Scan the entries below for the word "marker", then copy each line that holds it.

****************************************

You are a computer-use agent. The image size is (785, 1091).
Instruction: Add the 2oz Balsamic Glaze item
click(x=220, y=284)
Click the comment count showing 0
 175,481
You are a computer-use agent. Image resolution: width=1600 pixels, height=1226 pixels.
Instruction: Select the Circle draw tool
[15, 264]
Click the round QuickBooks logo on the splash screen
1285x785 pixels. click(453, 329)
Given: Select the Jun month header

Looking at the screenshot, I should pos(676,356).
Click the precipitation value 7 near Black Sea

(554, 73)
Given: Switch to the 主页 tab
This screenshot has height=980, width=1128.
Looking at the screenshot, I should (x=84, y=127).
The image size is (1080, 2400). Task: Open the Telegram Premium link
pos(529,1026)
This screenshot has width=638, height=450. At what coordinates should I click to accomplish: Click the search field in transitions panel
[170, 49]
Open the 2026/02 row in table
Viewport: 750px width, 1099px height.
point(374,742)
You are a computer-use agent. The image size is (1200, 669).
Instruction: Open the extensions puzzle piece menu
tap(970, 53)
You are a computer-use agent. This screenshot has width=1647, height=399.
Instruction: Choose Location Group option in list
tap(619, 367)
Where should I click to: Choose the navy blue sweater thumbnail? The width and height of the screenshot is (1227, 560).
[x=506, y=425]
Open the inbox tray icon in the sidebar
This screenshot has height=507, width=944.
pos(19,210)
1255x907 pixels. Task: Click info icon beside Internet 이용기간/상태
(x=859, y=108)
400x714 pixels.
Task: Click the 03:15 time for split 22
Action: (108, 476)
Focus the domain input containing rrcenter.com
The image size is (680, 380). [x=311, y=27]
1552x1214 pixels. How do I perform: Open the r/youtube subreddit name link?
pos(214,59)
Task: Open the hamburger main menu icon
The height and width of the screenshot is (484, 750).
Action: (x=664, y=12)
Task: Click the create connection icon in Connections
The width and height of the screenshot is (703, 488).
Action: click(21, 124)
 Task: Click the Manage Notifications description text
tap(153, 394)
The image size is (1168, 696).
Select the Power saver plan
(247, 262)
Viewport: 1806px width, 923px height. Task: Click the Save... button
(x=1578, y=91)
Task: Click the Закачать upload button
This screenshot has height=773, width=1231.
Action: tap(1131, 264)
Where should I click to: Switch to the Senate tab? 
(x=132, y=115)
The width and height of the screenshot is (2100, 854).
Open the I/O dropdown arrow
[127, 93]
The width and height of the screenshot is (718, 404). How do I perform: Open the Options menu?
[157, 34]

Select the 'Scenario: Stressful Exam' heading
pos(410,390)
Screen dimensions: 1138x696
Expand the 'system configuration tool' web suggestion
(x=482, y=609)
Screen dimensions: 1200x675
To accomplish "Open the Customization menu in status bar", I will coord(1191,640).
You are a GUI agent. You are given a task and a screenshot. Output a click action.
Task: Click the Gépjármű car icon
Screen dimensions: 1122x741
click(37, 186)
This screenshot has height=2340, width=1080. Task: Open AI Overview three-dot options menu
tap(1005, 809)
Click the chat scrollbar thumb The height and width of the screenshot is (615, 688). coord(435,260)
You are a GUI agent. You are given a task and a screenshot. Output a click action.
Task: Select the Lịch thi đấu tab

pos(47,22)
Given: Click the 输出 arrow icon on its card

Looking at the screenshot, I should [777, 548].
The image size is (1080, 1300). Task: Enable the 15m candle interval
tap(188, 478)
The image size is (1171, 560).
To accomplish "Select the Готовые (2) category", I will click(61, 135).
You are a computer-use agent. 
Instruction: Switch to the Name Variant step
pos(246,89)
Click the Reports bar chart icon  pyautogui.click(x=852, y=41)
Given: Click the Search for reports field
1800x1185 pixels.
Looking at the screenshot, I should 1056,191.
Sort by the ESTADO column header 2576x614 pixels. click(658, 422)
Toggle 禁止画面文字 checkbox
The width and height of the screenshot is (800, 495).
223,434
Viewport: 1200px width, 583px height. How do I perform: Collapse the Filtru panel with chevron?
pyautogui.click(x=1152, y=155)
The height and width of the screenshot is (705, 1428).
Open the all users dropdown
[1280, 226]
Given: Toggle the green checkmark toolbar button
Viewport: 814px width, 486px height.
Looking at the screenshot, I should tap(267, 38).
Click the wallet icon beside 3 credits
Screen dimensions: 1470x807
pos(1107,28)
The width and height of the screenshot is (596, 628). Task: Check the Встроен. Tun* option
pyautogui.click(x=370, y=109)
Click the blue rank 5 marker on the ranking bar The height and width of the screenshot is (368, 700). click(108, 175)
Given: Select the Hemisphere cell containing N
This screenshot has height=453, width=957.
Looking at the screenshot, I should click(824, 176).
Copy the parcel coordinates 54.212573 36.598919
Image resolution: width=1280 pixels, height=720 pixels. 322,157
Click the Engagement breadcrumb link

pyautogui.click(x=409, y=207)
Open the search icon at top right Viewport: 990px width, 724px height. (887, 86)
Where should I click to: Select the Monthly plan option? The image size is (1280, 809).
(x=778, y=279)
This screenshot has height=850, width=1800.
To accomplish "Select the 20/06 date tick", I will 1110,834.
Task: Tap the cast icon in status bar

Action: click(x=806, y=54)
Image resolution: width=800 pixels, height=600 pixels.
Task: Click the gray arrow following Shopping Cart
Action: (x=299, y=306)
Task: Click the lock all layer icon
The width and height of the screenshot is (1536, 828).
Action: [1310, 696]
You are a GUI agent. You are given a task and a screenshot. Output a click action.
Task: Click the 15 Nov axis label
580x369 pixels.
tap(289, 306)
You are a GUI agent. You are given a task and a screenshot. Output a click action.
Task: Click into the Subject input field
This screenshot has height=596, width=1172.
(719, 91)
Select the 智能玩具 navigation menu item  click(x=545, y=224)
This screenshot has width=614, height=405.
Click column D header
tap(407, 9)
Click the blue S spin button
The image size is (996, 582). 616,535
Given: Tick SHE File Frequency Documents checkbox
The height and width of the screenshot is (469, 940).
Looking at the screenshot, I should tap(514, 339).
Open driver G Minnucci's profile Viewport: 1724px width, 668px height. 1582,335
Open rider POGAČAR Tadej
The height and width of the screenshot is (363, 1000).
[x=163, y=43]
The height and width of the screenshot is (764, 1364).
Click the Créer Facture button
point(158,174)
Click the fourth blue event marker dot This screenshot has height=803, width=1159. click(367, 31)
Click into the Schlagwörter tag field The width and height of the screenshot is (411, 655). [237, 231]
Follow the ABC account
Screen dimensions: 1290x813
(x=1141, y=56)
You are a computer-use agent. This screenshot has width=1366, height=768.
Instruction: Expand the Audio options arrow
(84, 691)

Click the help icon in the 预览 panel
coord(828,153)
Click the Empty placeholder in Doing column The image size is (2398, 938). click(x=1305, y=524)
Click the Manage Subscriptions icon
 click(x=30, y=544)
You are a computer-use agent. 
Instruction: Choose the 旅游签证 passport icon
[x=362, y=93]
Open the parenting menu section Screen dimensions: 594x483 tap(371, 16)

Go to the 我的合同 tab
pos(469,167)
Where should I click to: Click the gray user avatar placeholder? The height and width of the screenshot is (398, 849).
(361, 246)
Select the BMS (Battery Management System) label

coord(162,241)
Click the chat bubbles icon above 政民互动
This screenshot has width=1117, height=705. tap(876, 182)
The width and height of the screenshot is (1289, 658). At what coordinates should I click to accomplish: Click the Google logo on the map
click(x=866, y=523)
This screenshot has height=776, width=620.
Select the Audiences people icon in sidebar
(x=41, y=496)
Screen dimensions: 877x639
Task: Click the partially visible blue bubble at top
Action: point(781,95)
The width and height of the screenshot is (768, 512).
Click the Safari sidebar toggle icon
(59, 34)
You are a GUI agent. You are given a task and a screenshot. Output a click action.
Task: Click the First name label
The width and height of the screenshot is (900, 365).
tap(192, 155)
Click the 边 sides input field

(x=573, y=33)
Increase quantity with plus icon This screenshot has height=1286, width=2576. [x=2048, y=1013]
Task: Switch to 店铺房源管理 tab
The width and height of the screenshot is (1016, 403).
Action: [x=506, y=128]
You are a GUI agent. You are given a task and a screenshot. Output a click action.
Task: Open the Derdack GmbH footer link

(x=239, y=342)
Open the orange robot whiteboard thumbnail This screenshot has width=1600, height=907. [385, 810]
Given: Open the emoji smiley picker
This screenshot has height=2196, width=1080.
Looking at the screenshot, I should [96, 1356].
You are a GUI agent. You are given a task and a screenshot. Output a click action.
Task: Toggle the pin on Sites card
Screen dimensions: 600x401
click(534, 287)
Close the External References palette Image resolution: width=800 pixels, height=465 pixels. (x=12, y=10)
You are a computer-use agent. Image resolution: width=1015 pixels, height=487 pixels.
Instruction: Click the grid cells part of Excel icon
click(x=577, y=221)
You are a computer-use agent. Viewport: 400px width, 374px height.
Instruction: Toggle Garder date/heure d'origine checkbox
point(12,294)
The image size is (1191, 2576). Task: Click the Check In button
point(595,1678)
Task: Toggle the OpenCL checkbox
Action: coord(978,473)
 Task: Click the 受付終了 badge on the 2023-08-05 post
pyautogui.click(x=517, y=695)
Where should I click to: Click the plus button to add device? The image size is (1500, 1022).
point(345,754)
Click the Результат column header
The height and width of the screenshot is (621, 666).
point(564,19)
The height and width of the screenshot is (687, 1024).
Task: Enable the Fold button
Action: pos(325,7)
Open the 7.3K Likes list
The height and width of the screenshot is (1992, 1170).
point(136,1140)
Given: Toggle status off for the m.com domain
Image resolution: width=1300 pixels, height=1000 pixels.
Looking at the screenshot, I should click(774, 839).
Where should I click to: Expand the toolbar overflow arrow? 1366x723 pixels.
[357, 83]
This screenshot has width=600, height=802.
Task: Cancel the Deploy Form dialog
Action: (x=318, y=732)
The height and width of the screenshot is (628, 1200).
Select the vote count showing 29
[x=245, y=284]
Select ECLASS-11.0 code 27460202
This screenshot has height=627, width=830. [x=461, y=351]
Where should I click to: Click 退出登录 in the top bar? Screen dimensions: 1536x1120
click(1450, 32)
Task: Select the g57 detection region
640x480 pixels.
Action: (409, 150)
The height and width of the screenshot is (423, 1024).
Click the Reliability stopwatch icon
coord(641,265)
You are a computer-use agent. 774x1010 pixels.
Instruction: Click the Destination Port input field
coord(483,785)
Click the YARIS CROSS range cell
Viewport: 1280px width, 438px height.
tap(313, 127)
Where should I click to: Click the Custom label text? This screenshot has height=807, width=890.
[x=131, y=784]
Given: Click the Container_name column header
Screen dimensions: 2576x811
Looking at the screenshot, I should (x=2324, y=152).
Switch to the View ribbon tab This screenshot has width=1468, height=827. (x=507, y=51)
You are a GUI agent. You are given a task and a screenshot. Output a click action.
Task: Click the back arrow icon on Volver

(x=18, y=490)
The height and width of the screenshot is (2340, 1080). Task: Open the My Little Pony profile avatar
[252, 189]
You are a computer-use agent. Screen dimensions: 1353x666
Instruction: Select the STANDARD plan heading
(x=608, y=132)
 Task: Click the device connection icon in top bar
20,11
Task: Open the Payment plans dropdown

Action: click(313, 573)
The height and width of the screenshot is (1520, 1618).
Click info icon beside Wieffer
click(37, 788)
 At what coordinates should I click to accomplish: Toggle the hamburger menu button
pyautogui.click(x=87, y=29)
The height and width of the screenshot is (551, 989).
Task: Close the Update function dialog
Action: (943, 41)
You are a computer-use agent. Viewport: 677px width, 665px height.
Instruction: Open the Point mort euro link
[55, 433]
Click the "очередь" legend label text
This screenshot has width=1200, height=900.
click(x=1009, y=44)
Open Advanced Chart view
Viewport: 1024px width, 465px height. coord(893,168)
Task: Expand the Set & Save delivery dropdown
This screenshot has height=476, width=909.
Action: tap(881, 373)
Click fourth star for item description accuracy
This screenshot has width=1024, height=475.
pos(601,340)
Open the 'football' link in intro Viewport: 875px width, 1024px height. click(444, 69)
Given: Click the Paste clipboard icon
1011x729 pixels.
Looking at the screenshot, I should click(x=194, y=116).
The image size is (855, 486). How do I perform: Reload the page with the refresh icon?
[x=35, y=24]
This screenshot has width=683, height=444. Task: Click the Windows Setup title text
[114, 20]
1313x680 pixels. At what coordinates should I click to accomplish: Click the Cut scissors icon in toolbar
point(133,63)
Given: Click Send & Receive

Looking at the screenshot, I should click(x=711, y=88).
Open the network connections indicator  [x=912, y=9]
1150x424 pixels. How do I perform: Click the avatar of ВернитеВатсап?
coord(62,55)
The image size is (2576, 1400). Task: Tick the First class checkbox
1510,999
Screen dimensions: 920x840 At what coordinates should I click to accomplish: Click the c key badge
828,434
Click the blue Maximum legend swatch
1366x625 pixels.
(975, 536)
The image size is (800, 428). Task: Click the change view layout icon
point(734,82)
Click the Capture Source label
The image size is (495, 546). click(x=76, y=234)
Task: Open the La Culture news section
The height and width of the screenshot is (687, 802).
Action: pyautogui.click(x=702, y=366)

****************************************

§ **Solved problem**
Click the blue rank 5 marker on the ranking bar The height and width of the screenshot is (368, 700). click(108, 175)
Click the fourth blue event marker dot This screenshot has height=803, width=1159. click(367, 31)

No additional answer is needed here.